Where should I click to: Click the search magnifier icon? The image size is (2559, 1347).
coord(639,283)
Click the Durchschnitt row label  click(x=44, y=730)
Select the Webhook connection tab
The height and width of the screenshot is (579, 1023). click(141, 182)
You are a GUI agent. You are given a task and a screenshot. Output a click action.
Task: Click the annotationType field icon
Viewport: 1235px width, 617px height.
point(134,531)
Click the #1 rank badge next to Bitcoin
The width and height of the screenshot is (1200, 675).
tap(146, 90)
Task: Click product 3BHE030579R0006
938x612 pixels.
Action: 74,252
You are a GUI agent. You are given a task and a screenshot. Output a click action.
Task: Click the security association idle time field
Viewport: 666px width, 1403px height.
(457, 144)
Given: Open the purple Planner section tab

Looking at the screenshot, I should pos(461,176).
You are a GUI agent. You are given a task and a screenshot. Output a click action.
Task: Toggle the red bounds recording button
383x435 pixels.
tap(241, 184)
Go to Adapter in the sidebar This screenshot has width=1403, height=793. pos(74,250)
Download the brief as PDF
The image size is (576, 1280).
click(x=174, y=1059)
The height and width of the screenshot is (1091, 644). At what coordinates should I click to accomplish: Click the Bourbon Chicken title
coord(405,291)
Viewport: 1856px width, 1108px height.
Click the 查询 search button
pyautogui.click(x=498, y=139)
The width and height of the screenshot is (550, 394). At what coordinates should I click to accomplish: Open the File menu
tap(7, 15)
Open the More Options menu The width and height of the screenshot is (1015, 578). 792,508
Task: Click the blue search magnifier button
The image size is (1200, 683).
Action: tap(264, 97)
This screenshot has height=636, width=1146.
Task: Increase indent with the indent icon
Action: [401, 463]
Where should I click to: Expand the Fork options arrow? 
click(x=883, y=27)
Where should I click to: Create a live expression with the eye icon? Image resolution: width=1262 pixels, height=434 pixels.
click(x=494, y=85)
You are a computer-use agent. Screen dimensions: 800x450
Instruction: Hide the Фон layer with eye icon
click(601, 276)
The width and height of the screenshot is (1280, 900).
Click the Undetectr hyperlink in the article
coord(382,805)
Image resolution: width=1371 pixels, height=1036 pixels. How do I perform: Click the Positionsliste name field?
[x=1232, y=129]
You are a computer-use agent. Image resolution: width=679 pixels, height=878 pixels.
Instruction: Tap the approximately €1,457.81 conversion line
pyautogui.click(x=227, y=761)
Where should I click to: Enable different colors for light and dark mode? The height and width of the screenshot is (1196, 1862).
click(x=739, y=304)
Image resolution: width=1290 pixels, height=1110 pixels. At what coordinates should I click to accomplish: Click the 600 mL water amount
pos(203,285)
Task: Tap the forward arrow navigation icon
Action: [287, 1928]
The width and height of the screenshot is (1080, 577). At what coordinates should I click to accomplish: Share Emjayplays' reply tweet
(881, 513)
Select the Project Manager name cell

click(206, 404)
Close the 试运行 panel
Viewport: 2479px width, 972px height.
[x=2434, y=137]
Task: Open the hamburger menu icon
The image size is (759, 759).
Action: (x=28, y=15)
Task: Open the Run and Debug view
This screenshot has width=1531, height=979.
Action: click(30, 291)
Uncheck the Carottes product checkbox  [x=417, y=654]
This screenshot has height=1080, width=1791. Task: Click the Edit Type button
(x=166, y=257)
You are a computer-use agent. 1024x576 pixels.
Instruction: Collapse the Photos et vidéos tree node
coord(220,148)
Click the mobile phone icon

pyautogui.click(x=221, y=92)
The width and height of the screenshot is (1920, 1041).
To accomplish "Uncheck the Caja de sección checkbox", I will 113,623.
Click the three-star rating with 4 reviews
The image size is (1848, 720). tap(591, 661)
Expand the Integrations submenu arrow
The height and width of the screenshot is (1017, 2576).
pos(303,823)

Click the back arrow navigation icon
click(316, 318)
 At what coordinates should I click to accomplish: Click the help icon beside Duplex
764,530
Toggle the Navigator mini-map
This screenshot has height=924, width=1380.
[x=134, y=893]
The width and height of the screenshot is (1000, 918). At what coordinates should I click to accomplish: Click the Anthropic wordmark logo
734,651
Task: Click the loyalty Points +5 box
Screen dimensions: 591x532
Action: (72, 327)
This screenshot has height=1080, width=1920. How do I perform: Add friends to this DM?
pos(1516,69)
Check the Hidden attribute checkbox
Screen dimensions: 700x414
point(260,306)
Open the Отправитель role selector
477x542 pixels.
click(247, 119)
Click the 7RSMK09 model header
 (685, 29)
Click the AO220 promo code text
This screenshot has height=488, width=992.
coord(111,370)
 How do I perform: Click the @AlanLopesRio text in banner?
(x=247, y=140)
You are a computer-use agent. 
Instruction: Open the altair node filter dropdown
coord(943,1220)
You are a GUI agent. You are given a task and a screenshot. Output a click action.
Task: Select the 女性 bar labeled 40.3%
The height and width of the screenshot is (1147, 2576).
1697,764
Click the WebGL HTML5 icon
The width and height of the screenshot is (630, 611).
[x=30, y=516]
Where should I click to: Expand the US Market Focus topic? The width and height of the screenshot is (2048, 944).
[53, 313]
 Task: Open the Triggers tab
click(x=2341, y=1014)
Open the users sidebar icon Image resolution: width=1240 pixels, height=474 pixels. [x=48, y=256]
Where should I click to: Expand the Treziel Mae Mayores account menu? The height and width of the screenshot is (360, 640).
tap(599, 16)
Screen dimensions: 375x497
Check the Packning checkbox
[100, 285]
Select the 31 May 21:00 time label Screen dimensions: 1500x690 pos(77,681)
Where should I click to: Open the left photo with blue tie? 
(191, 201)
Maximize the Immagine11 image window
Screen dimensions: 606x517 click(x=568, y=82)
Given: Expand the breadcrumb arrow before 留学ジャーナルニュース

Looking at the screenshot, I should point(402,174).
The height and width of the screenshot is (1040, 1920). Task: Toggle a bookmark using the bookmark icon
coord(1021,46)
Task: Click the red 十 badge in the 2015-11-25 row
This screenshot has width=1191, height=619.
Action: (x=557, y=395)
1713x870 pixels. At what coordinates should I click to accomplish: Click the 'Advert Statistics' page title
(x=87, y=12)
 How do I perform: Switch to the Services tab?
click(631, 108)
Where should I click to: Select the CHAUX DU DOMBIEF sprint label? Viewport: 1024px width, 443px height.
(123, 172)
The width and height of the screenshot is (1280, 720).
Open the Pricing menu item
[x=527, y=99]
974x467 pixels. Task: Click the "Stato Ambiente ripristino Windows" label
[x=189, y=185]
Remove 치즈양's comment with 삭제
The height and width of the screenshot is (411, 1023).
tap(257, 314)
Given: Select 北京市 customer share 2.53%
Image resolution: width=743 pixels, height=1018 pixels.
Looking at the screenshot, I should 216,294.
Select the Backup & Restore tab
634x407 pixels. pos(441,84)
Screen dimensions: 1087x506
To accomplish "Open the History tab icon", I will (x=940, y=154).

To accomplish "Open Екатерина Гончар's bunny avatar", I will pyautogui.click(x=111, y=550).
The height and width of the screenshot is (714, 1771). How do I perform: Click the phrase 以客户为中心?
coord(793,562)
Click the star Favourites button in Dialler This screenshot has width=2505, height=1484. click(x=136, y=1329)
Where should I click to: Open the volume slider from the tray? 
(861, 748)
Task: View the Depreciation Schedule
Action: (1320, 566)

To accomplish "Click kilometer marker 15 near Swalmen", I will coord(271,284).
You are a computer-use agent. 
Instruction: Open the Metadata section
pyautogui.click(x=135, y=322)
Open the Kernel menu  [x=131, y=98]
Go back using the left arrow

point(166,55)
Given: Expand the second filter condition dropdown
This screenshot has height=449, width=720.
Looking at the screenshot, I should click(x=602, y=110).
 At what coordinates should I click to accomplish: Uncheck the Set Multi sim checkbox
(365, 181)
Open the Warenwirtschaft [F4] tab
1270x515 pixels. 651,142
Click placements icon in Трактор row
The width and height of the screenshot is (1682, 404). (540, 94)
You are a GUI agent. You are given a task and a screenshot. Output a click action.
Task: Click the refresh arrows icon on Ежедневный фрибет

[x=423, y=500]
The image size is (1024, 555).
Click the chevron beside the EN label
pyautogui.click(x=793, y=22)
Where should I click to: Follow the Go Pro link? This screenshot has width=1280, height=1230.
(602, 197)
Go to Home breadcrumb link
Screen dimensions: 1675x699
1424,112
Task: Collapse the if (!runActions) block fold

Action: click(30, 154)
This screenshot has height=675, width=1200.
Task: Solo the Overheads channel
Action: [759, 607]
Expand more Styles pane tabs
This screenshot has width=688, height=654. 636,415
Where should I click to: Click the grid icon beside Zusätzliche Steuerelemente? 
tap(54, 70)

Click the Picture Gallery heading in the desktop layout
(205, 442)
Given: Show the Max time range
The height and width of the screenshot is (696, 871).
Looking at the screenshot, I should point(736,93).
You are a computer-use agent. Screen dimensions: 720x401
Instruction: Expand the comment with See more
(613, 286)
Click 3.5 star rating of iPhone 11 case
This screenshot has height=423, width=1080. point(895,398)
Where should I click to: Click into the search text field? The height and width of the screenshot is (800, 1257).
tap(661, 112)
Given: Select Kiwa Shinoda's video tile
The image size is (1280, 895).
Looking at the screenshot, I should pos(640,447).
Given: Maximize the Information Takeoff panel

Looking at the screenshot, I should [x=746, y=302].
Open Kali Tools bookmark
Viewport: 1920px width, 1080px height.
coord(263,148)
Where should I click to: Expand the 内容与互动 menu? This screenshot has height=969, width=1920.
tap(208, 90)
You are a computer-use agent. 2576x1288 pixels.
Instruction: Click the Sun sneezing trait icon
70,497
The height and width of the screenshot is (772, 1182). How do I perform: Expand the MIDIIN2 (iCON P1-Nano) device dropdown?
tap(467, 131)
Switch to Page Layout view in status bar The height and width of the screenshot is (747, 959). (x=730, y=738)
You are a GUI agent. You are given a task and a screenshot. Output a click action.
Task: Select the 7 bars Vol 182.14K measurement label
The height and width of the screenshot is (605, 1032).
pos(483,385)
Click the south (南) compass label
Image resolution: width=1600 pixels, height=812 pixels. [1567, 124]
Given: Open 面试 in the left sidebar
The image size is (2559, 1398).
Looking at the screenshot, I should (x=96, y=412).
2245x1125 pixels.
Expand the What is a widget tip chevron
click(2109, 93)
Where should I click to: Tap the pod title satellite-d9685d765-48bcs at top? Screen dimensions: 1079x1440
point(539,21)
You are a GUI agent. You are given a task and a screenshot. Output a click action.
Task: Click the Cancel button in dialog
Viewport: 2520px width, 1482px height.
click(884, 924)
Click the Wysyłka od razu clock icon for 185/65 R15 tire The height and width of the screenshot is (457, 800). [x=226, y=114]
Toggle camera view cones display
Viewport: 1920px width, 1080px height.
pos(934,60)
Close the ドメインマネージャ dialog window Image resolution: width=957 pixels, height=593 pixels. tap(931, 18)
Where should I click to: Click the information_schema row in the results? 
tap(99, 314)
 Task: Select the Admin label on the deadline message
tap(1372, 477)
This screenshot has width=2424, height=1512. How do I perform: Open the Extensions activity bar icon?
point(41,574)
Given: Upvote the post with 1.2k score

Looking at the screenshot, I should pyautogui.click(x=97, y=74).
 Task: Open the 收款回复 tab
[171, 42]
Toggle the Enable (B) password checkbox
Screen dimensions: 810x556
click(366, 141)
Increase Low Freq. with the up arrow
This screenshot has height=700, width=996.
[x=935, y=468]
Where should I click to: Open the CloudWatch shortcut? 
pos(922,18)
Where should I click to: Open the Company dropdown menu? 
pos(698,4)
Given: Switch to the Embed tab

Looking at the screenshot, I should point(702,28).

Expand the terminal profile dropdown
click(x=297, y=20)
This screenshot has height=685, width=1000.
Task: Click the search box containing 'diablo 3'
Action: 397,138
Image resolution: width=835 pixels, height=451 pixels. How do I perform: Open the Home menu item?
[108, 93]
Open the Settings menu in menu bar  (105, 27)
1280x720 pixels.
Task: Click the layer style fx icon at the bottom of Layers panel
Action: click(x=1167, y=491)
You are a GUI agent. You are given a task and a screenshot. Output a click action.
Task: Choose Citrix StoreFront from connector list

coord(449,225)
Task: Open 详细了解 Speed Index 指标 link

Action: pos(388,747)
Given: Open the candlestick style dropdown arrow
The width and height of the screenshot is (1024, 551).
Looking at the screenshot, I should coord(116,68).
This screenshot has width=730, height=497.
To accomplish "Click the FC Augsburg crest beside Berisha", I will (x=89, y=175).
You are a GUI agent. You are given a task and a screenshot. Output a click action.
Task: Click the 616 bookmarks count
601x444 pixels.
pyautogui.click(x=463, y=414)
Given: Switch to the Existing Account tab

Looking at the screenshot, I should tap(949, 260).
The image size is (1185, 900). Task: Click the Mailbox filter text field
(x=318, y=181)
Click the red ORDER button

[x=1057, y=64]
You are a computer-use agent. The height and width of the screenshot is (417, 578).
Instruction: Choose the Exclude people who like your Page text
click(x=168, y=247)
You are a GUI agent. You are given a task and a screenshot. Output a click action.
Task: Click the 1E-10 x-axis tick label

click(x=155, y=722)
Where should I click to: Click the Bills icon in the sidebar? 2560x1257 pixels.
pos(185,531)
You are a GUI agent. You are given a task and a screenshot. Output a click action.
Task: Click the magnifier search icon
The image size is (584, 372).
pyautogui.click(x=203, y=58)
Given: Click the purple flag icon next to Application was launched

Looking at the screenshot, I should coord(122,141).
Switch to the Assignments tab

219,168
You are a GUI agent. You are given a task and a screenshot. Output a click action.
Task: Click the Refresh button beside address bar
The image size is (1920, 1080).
● ● ● ●
STATED GOAL: Put the lines from the one containing "Where should I click to: Tap" through the one containing "pos(934,60)" into a JSON list of strings, one string per line, with blank lines omitted.

FULL ANSWER:
[
  "Where should I click to: Tap the pod title satellite-d9685d765-48bcs at top? Screen dimensions: 1079x1440",
  "point(539,21)",
  "You are a GUI agent. You are given a task and a screenshot. Output a click action.",
  "Task: Click the Cancel button in dialog",
  "Viewport: 2520px width, 1482px height.",
  "click(884, 924)",
  "Click the Wysyłka od razu clock icon for 185/65 R15 tire The height and width of the screenshot is (457, 800). [x=226, y=114]",
  "Toggle camera view cones display",
  "Viewport: 1920px width, 1080px height.",
  "pos(934,60)"
]